►

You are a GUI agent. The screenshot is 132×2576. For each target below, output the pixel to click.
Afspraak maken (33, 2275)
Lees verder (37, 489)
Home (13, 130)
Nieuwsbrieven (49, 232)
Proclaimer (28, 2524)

◄

## AIM OF THE TASK
Your reply should be all of the data, returned exactly.

## ANSWER
You are a GUI agent. The screenshot is 132×2576. For each target below, output the pixel to click.
Afspraak maken (33, 2275)
Lees verder (37, 489)
Home (13, 130)
Nieuwsbrieven (49, 232)
Proclaimer (28, 2524)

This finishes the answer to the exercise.